Sickle cell disease (SCD) is an autosomal recessive disorder characterized by abnormal hemoglobin. SCD causes hemolytic anemia, vaso-occlusion leading to vaso-occlusive crises (VOC) and contributing to organ damage and early death. SCD is most prevalent in sub-Saharan Africa and the Middle East, but also countries such as Brazil, India and US, have comparatively high frequencies of SCD. Global migration has contributed to a greater geographical spread. The prevalence of SCD in Sweden is unknown.

OBJECTIVE

The primary objectives of this study were to estimate the 1-year prevalence of SCD and SCD-associated resource use in Sweden. Secondary objectives were to estimate birth incidence, treatment patterns and survival.

PATIENTS

Patients with an ICD-10 diagnosis code for SCD (any D57 [excluding D57.3, sickle cell trait]) were identified from the Swedish Patient Registry (between January 1 ^st 2001 and June 30 ^th 2018). Patients were assessed for 1-year prevalence and resource use per calendar year for a follow-up period of 13 years (2006-2018).

METHODS

Patients were considered prevalent from birth or immigration to death or emigration. Resource use from specialized care, including all events recorded in the registry with any D57 as the main diagnosis was assessed in the follow up period 2006-2018 as number of outpatient visits and inpatient stays. Costs for this hospital resource use were estimated through remuneration amounts based on diagnosis related groups. Data on sick leave days and days with disability pension due to SCD in patients in working age (18-65 years) were retrieved from the Swedish Social Security Agency and costed with the mean salary in Sweden, plus social security contributions. Costs are reported in 2019 Swedish Krona (SEK, ≈$ 0.1).

RESULTS

One-year prevalence of all SCD diagnosis increased from 504 patients (5.53 per 100,000 population) in 2006 to 670 patients (6.55 per 100,000 population) in 2018. The 1-year prevalence of SCD patients ever recorded with an ICD-10 code for SCD with VOC (D57.0) increased from 139 patients (1.53 per 100,000 population) in 2006 to 260 patients (2.54 per 100,000 population) in 2018. The proportion of prevalent patients that were born in Sweden decreased over the years, from approximately 55% in the beginning of the study period to 45% in the end of the study period. The mean and median age of the SCD population decreased over the study period. Individuals with SCD and VOC were, on average younger than the other SCD (D57) subgroups.

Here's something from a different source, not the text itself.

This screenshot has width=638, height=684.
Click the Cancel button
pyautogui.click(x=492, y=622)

Birth incidence was captured by calendar year 2006-2018 and was highest in 2007 with 15 children born with SCD. For Swedish-born children with SCD during the patient identification time (n=123), the mean time to identification in the registers was 2.6 years (SD 2.7, range 0-16 years).

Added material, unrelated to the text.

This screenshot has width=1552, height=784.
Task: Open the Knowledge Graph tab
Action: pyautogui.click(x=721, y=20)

Hospital outpatient visits and inpatient stays with SCD (all events with D57 recorded) as main diagnosis increased from 57 to 189, and 250 to 1,003, respectively, over the years 2006-2018. This corresponded to costs of inpatient care increasing from 1.4 million (M) SEK in 2006 to 7.3 M SEK in 2018 and costs of outpatient visits increasing from 0.9 M SEK in 2006 to 4.6 M SEK in 2018. The vast majority of costs were incurred in individuals ever recorded with a SCD with VOC diagnosis (D57.0). The most frequent hospital treatment was blood transfusion, with 8-11% of patients receiving transfusion in each year studied, especially common in SCD and VOC diagnosis. The prescribed treatment with the highest increase of uptake over the study period were hydroxyurea, vitamins and paracetamol in all SCD.

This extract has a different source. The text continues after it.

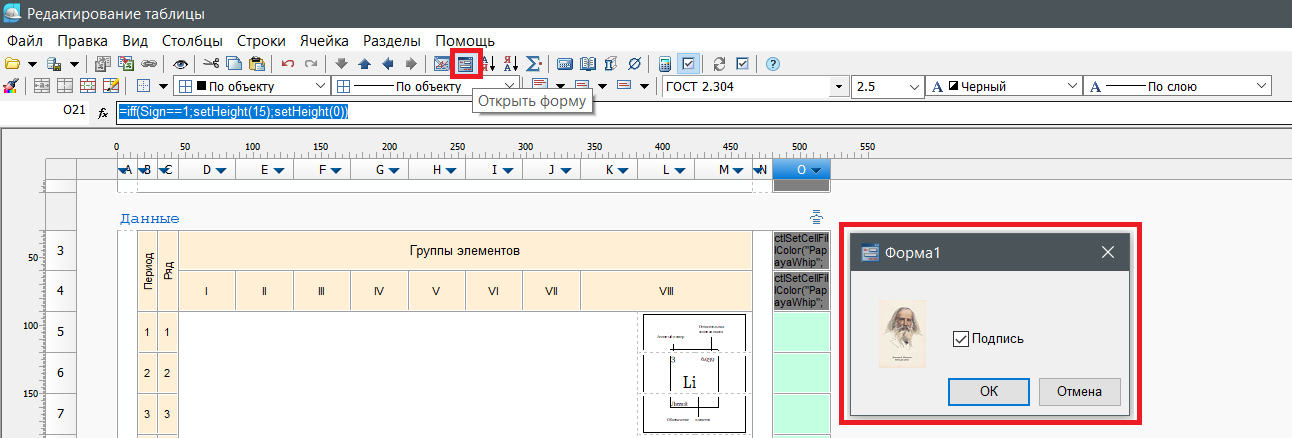Click the Undo arrow icon
This screenshot has width=1292, height=438.
(288, 64)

Individuals in working age had on average 2.3 days of sick leave per patient-year due to SCD (D57), and approximately 4% of these patients received disability benefits because of their SCD.

During the follow-up period, the median age at death was 74 years for all SCD and 69 years for SCD with crisis, this is 7-10 years and 12-15 years less compared to the Swedish general population respectively.

CONCLUSION

This study demonstrates that the prevalence, hospital resource use and associated costs have increased substantially in Sweden. In an era of emerging treatments for SCD we have for the first time comprehensively described epidemiological-, disease-related and economical aspects of SCD in Sweden.